Edited for possible solution:

Make sure 'app/models/foo' is added to your autoload_load paths in config/application.rb - or move 'foo' to app/models/concerns, which should be there by default.

Often adding explicit require statements helps - especially if things are loading properly in development but not in test. I recently solved this problem by adding a file that required all of my nested files (I had a directory structure that did not mirror my namespace structure) and then requiring that file in my test helper.

Second edit

Including information relevant to the question, why a constant might load successfully only once.

From the same blog post:

If constants are loaded only when they’re first encountered at runtime, then by necessity their load order depends on the individual execution path. This can mean that the same constant reference resolves to different constant definitions in two runs of the same code. Worse still, the same constant reference twice in a row can give different results.
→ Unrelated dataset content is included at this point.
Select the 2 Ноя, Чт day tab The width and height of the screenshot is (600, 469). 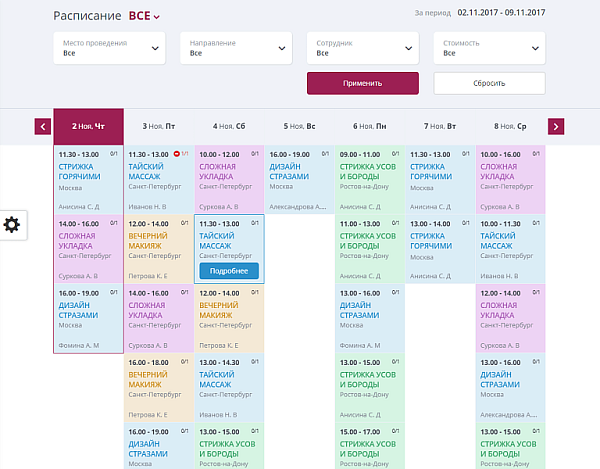tap(88, 127)
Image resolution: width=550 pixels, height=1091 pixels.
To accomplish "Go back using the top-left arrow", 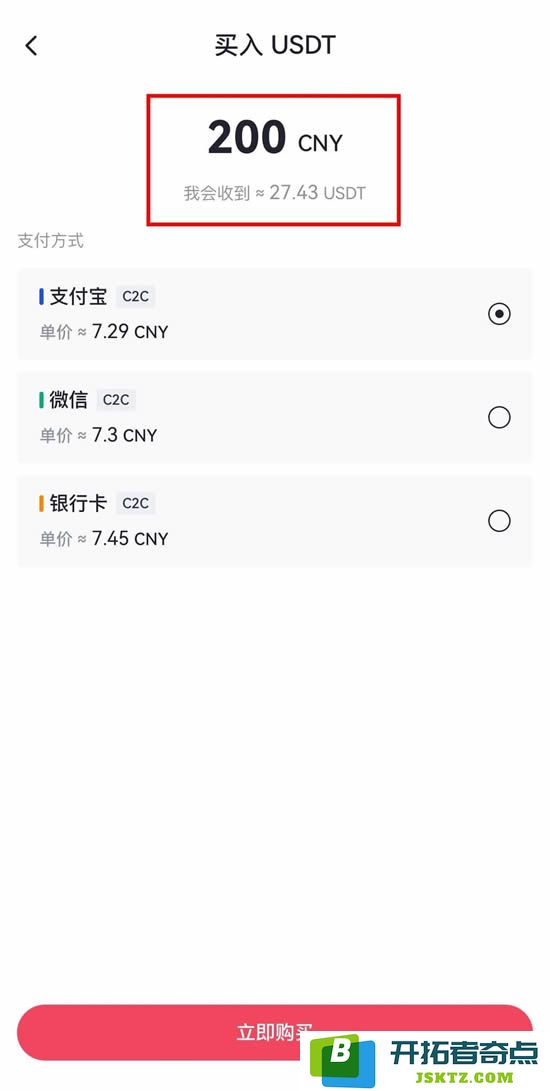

Let’s go back to our last example. What happens if we call .print_qux twice?

> Foo::Bar.print_qux
I'm in Foo!
=> nil
> Foo::Bar.print_qux

NameError: uninitialized constant Foo::Bar::Qux This is disastrous! First we’ve been given the wrong result, and then we’ve been incorrectly told that the constant we referred to doesn’t exist. What on earth led to this?

The first time, as before, is down to the loss of nesting information. Rails can’t know that Foo::Qux isn’t what we’re after, so once it realises that Foo::Bar::Qux does not exist, it happily loads it.

The second time, however, Foo::Qux is already loaded. So our reference can’t have been to that constant, otherwise Ruby would have resolved it, and autoloading would never have been invoked. So the lookup terminates with a NameError, even though our reference could (and should) have resolved to the as-yet-unloaded ::Qux.

We can fix this by referring to ::Qux first, ensuring that it’s loaded for Ruby to resolve the reference:

> Qux
=> "I'm at the root!"
> Foo::Bar.print_qux
I'm at the root!
=> nil
> Foo::Bar.print_qux
I'm at the root!
=> nil

A funny thing has happened here. In order to get correct behaviour, we deliberately loaded the constant we needed before we used it (albeit indirectly, by referring to it, rather than loading the file that defined it).

But wait; isn’t this suspiciously close to explicitly loading our dependencies with require, the very thing autoloading was supposed to save us from?

To be fair, we could also have fixed the issue by fully qualifying all of our constant references, i.e. making sure that within .print_qux we referred to ::Qux and not the ambiguous Qux. But this still costs us our existing intuitions about Ruby’s behaviour. Moreover, without intimate knowledge of the autoloading process, we would have been hard pressed to deduce that this was necessary.